Step 2: Place a decimal at the end of each line above and flip left and right.
0.0000000...
0.1000000...
0.0100000...
0.1100000...
0.0010000...
............
Do we agree that this contains all the decimal positive binary numbers between zero and one: [0, 1).
Let's now apply diagonalisation on this.
It says that the number 0.11111111... will not be present in the above set.
Perhaps someone can see my confusion and enlighten me. :-) Thanks!
Then you flip them over to the other side,in an operation that you yourself do not fully understand.
The first number that you flip (0.1) turns into 0.5 decimal
The second number that you flip (0.01) turns into 0.25 decimal
The third is 0.75
0.125
and so on. You are creating a subset of the rational numbers, which is obviously countable. It is countable because you constructed it to be countable. You constructed something that was countable and then tried to prove that it is countable.
Happens all the time :)
I did understand before how flipping changed the numbers into 0.5, 0.25, etc., but had missed that this process would only create rational, thereby missing the irrationals altogether.

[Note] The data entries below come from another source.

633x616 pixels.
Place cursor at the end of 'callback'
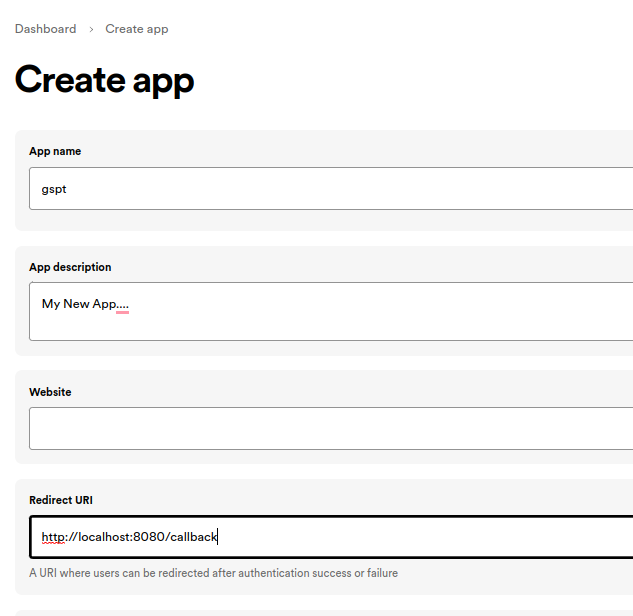coord(217,537)
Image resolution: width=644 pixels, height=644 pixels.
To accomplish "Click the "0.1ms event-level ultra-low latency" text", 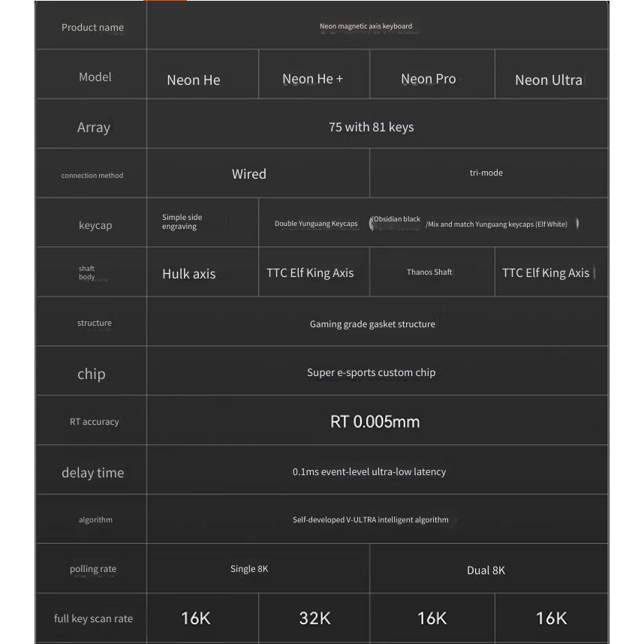I will click(369, 472).
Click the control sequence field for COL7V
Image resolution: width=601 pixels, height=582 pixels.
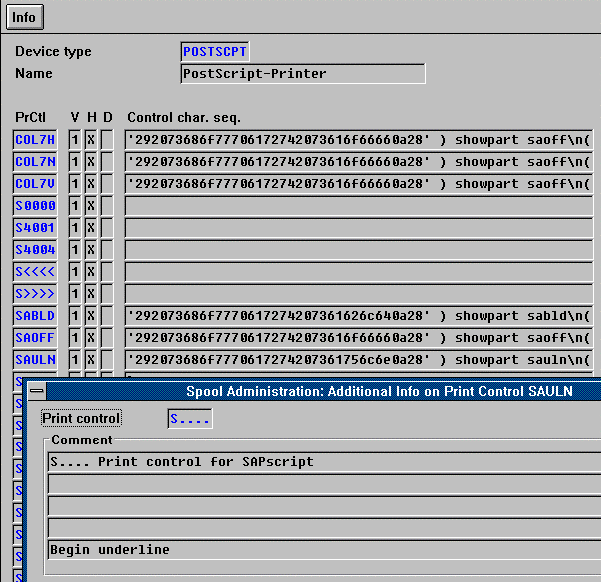coord(358,184)
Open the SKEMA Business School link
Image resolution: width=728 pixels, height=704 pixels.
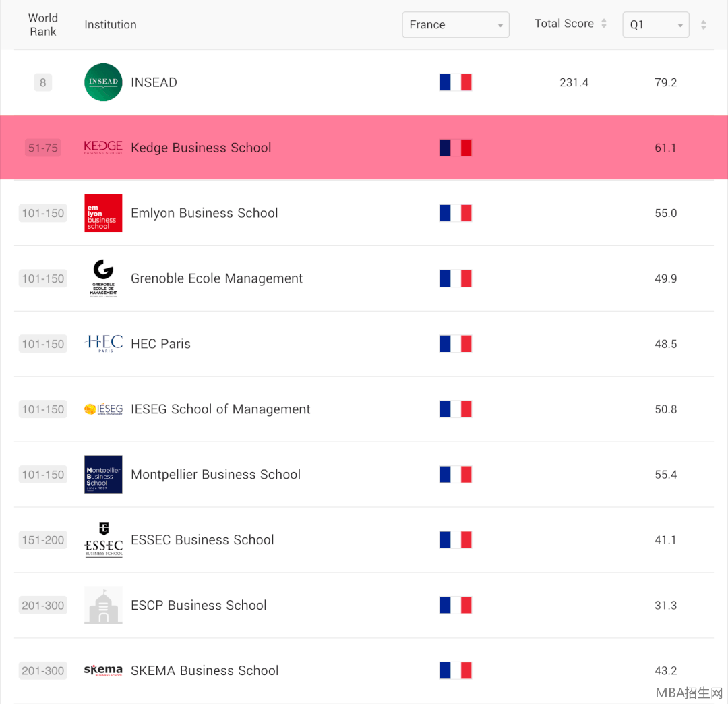click(204, 670)
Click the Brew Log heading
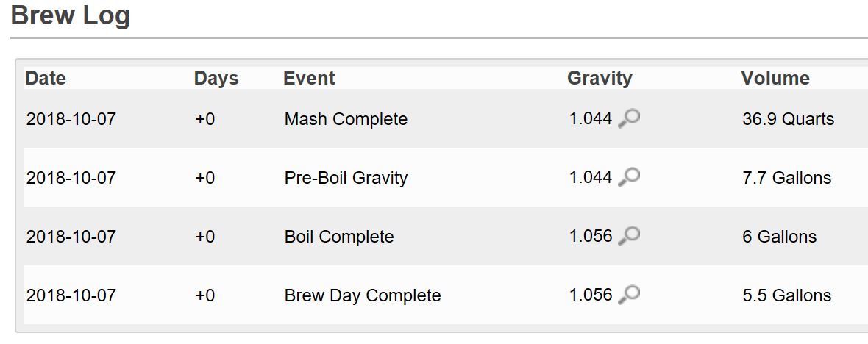 click(71, 15)
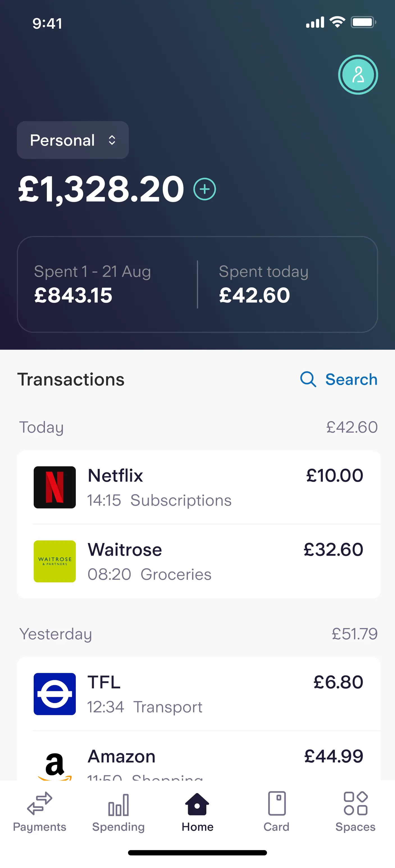Tap the Spent today summary
This screenshot has height=868, width=395.
pos(286,284)
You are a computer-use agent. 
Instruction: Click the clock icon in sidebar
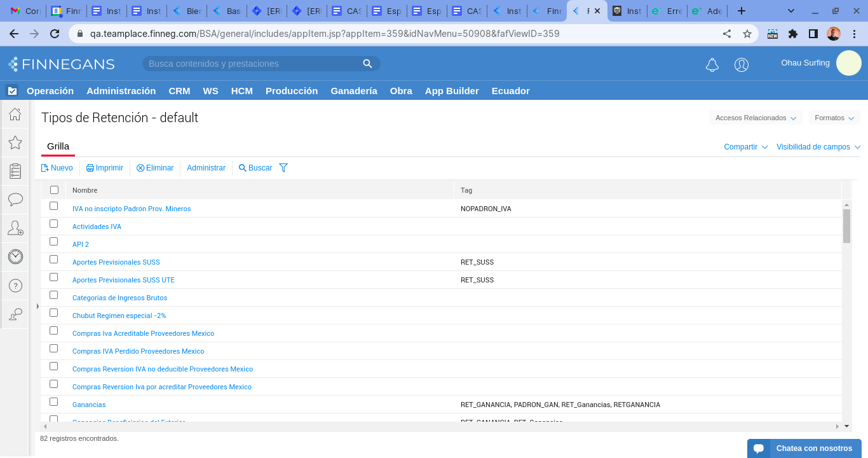pyautogui.click(x=15, y=256)
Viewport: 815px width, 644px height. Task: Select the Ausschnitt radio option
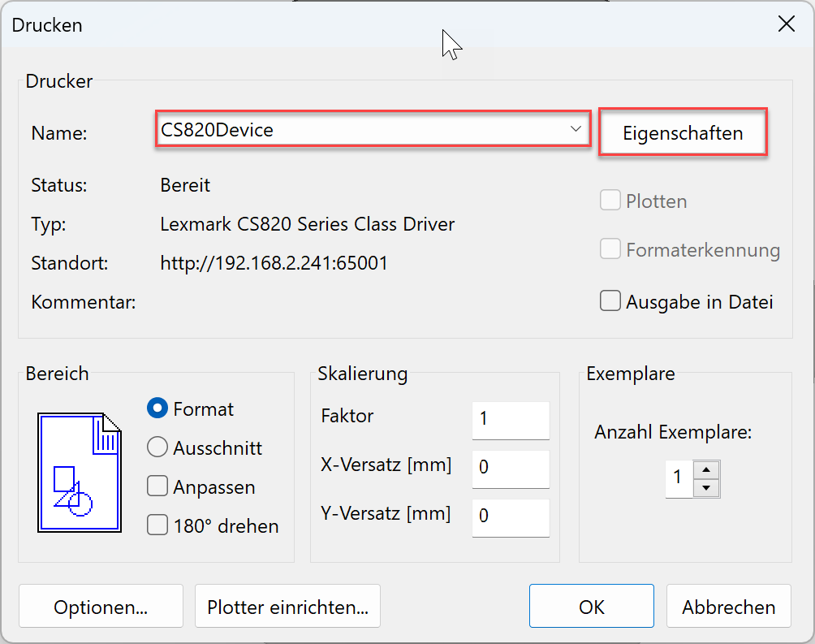157,447
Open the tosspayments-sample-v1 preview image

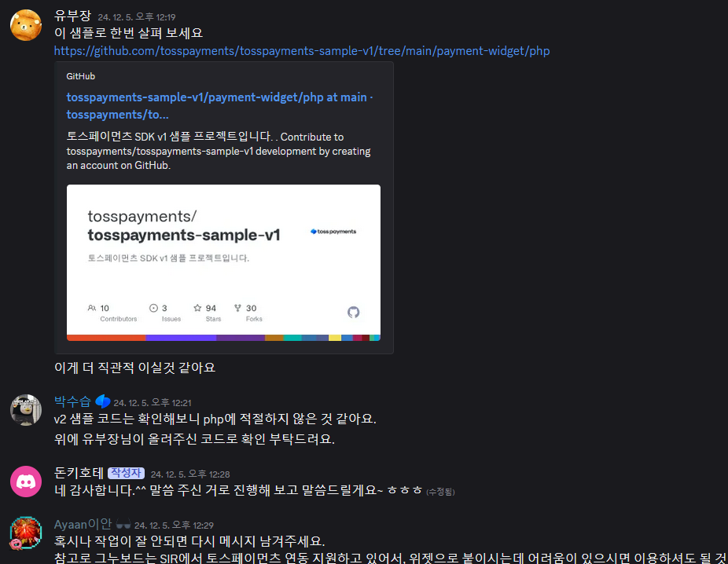pos(223,262)
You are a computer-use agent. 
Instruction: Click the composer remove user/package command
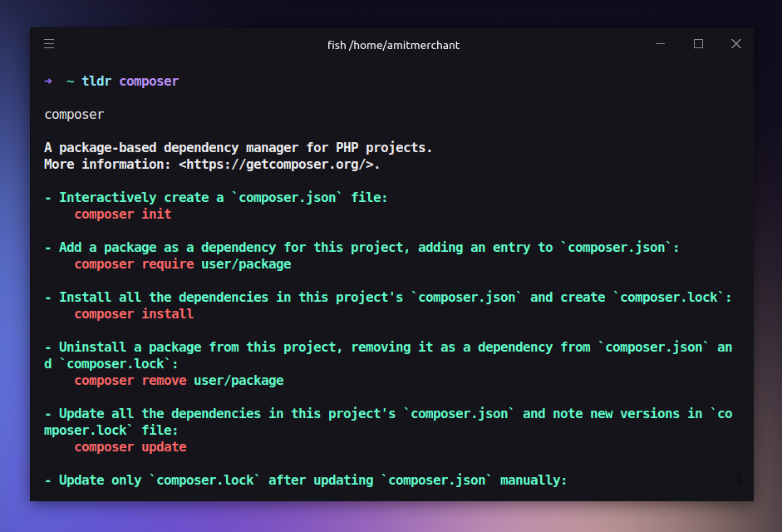(179, 380)
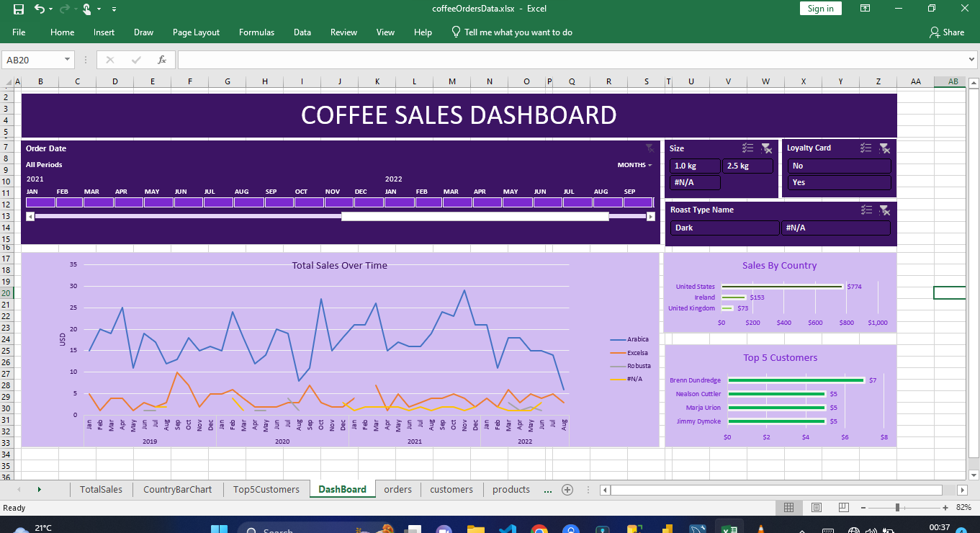Switch to the orders sheet tab

click(x=397, y=490)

There's enough food for thought for me now. :-)
Maybe another base will help. In base 3:
0.0... 0.10... 0.20... 0.010...
Once again, a naive diagonalization yields 0.1... but this time at least we have not extended past 1. Is there a way to avoid that convergence? Sure, we can change the 0 digit to either 1 or 2 randomly, or based on some pattern or enumeration, instead of just 1. So now we can take many diagonals, and they all look like:
0.121212... 0.122122... 0.121121... 0.22212221... ...
Augh! What happened? Our diagonalization appears to have revealed an infinity of missed reals! This is similar to the construction of the Cantor set (https://en.wikipedia.org/wiki/Cantor_set) and hopefully illustrates the problem with your enumeration of the reals.
Step 2 fails because you can't create a 1-1 correspondence between the real numbers between zero and one, and the integers. That is what you are trying to prove. I'm too tired to figure out if your proof is valid or not, but your conclusion is correct.
Make up your mind.
decimal: Not base 10, but fractional, those with a decimal point binary: Not just 0 or 1, but base 2.
0.01 is a binary positive decimal number which is 0.25 in base 10.
It depends on which majority is at question. For that majority that is irrational, we can say any member can be approximated arbitrarily closely by a rational number.
These are also merely countable...